**EXTRACT TO READ:**
++++++

The Plan provides that if it is determined that a payment or distribution by the Employer to or for the benefit of a covered employee (whether under the Plan or otherwise) would be nondeductible for federal income tax purposes under section 280G of the Internal Revenue Code (the “Code”), the covered employee will have the payments reduced so as to avoid any adverse tax consequences.
 
Amendment and Termination
 
The Board of Directors of the Company may amend or terminate the Plan prior to the date of a Change in Control, provided that the Plan may not be amended or terminated with respect to a covered employee who is terminated for any reason other than Cause, death, disability or voluntary termination before a Change in Control, but after a Potential Change in Control, during the six month period following the executive’s termination.  With respect to a covered employee who was employed by the Company on the date of a Change in Control, the Plan may not be amended or terminated during the covered employee’s Designated Severance Period following the Change in Control.  An amendment to the Plan after the date of a Change in Control may not discontinue or change any payment of severance benefits to a covered employee who commenced receiving severance benefits under the Plan prior to the effective date of the amendment.

++++++

**MATERIAL PROVIDED:**
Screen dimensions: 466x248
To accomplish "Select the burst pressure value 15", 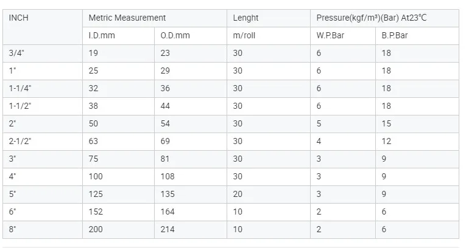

++++++

**WRITTEN INSTRUCTION:**
Carry on the excerpt on the change-in-control severance plan from the point where it ends. The listing above has no connection to the excerpt on the change-in-control severance plan.

**TASK ANSWER:**
 
The foregoing description of Plan is qualified in its entirety by the provisions of the Plan, a copy of which is filed herewith as Exhibit 99.1.
 
Item 9.01                      Financial Statements and Exhibits.
 
(d) Exhibits.
 
Exhibit Number                Exhibit Title
 
99.1                                RCM Technologies, Inc. Change in Control Plan for Selected Executive Management
 
 
 

 

SIGNATURES
 
Pursuant to the requirements of the Securities Exchange Act of 1934, the Registrant has duly caused this report to be signed on its behalf by the undersigned hereunto duly authorized.
 
RCM TECHNOLOGIES, INC.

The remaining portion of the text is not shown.